Assignment:
Please return every line in the following data that includes the string "Pick".

----------------------------------------

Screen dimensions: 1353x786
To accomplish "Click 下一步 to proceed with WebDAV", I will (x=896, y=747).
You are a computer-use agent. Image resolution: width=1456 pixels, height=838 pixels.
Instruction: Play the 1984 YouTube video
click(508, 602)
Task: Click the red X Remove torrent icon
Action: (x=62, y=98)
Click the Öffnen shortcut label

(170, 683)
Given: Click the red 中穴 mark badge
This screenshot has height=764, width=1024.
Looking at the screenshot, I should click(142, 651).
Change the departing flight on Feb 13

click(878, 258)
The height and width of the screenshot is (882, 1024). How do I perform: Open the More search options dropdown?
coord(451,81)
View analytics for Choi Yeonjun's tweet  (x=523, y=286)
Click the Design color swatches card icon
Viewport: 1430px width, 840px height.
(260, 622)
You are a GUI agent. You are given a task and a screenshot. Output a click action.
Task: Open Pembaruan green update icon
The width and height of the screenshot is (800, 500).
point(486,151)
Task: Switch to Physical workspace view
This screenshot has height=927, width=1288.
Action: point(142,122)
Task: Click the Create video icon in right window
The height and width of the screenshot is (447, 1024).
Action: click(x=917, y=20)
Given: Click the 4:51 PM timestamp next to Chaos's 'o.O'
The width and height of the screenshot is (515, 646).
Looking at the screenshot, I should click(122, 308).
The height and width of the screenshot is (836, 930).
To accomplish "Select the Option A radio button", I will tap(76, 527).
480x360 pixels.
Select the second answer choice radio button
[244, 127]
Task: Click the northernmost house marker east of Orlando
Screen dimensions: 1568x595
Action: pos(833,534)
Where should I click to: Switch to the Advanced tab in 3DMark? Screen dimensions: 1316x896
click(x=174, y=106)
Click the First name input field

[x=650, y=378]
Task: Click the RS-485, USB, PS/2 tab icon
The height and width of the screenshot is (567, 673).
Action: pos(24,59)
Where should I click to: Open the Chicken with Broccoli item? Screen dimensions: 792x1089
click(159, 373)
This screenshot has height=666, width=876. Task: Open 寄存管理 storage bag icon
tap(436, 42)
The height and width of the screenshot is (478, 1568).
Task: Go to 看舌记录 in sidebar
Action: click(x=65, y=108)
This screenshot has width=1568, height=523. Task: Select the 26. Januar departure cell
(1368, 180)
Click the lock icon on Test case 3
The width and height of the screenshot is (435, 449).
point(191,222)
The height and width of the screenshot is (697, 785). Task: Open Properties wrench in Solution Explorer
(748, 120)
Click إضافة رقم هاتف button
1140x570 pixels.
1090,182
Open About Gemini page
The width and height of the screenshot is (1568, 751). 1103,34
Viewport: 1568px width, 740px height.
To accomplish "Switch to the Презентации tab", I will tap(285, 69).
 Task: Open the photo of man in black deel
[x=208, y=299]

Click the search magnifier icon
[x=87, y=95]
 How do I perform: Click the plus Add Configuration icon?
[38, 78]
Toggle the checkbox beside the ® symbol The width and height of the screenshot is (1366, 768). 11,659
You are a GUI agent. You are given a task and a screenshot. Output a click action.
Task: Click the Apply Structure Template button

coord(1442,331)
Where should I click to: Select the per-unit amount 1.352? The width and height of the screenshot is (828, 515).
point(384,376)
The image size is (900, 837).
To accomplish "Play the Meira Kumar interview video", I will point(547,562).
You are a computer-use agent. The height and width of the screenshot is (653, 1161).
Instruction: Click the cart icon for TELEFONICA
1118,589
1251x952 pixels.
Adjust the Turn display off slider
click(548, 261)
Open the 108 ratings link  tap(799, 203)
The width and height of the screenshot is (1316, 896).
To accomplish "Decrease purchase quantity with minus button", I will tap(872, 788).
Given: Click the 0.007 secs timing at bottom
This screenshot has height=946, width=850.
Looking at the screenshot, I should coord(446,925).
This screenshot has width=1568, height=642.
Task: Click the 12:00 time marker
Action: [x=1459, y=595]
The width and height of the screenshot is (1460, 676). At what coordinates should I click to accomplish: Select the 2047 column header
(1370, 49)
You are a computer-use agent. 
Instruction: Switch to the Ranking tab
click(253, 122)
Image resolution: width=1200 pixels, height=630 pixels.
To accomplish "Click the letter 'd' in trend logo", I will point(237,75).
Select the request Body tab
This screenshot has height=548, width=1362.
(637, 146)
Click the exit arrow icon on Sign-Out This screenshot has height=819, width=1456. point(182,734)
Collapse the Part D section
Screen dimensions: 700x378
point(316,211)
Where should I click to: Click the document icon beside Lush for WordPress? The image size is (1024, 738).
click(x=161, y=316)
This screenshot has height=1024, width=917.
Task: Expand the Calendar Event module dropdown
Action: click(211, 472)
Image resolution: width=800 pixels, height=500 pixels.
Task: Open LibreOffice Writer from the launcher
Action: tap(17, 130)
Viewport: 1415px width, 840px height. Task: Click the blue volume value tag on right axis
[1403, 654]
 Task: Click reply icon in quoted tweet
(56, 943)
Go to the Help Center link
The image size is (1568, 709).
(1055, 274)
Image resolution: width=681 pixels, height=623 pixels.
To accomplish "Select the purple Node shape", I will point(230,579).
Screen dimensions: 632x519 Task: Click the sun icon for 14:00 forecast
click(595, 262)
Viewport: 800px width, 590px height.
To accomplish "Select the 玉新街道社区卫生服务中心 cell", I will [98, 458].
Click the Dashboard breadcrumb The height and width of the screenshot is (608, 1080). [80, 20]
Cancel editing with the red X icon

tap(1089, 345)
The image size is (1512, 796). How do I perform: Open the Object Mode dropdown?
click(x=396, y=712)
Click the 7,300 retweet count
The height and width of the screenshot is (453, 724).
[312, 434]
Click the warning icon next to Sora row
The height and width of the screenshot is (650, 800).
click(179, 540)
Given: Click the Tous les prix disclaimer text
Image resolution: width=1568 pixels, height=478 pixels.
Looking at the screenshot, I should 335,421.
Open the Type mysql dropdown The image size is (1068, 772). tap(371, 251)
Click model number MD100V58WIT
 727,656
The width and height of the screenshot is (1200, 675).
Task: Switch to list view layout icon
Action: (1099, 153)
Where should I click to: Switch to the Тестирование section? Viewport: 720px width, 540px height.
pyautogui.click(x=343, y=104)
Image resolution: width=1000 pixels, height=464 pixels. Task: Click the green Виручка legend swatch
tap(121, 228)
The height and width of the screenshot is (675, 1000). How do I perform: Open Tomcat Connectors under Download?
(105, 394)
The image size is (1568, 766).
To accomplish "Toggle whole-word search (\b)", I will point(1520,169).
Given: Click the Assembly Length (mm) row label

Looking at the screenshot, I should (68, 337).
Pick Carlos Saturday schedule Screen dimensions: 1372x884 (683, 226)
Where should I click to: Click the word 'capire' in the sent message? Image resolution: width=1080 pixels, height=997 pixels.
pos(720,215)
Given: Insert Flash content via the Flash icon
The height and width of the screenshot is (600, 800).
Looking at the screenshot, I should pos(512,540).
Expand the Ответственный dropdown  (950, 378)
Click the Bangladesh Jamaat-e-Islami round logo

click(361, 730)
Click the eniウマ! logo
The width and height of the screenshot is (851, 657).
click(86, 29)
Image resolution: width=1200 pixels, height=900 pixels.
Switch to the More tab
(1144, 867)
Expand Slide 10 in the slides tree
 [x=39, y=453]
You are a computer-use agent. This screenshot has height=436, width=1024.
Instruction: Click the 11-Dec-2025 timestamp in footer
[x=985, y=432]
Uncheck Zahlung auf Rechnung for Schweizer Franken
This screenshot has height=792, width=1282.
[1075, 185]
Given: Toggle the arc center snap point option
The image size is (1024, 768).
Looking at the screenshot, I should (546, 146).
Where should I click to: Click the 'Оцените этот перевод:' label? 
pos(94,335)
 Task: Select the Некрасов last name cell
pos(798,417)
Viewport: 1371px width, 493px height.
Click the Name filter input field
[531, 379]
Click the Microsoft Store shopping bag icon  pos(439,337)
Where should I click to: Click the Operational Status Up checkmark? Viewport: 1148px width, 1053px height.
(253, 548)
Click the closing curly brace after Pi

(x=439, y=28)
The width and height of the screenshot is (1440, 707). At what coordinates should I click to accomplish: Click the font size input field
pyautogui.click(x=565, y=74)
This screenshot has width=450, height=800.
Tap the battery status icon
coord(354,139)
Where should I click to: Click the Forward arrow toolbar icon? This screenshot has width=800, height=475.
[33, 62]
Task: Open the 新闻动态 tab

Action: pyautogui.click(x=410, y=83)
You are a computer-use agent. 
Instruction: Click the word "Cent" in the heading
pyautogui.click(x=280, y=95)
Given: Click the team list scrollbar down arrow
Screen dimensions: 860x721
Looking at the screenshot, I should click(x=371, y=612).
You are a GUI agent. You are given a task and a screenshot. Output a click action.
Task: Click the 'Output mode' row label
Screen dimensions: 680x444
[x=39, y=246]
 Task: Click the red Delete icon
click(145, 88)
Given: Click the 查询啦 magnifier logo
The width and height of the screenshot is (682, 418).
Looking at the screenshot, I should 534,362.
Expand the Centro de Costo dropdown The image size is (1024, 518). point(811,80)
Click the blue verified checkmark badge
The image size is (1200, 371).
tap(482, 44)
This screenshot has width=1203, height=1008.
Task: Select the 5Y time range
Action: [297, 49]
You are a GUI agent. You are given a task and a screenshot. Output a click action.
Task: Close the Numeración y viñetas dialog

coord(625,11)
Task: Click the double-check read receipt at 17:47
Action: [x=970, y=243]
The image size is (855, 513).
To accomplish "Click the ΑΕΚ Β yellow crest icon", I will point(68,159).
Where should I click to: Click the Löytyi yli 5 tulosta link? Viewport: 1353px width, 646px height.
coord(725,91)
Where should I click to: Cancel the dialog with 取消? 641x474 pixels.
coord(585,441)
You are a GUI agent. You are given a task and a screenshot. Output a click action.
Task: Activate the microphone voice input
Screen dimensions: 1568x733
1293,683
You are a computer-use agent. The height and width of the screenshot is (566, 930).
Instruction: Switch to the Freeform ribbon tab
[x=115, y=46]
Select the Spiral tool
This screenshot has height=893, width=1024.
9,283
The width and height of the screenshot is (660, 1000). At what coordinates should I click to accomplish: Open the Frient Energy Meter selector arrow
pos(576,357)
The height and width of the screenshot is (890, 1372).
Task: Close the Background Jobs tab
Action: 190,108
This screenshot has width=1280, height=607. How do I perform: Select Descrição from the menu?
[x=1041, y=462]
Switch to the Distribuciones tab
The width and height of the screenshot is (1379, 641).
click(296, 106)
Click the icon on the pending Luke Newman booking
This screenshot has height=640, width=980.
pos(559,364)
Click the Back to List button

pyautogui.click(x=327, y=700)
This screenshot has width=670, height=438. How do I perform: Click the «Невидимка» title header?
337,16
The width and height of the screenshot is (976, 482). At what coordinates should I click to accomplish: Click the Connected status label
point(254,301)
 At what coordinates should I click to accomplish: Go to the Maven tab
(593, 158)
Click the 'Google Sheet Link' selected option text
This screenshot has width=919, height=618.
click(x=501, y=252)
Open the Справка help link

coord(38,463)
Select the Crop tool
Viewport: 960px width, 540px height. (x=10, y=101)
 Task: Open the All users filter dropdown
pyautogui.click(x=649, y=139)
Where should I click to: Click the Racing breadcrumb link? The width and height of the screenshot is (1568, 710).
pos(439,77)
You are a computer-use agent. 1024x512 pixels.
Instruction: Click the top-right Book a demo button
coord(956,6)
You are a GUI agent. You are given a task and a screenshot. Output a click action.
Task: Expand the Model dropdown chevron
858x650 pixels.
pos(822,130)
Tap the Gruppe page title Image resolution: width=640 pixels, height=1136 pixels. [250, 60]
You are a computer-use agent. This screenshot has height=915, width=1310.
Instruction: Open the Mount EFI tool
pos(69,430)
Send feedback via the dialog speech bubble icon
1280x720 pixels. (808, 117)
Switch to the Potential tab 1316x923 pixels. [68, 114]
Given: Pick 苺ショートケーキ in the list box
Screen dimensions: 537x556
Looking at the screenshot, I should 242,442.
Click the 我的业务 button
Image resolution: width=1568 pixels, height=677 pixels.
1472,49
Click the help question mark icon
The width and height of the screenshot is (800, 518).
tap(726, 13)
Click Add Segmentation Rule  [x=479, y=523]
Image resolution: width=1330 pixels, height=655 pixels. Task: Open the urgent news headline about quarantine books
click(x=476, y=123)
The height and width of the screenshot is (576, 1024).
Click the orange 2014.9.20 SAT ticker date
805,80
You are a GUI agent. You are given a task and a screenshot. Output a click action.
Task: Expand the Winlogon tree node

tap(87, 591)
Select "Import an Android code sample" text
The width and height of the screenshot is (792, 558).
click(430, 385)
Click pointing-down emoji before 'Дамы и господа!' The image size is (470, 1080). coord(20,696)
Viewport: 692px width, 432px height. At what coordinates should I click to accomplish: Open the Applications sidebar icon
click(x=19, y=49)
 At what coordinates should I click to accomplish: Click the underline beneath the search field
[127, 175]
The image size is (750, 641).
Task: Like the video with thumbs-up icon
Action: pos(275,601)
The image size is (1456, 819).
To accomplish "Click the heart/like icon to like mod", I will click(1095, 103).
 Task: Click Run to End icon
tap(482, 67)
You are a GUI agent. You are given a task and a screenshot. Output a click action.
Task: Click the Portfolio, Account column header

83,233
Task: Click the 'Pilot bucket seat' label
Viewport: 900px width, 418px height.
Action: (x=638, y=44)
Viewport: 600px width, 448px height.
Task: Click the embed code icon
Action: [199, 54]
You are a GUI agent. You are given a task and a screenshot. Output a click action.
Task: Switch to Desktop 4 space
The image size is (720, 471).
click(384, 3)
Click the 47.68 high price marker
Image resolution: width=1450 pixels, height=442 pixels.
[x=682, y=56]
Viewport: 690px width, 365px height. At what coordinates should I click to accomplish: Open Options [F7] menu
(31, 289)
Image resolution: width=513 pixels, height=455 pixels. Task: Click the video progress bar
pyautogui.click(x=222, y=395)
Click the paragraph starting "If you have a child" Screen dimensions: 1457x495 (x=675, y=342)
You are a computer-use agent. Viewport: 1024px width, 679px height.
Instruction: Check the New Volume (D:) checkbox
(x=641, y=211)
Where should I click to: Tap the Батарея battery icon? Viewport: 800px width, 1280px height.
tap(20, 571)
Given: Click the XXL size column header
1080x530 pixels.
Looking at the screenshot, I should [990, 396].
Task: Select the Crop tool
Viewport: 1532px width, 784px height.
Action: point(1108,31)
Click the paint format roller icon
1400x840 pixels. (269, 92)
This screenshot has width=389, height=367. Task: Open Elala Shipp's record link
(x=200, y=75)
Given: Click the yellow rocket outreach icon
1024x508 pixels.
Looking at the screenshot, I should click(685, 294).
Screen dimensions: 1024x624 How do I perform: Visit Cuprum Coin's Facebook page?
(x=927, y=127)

----------------------------------------

Your solution:
Pick Carlos Saturday schedule Screen dimensions: 1372x884 (683, 226)
Given: Pick 苺ショートケーキ in the list box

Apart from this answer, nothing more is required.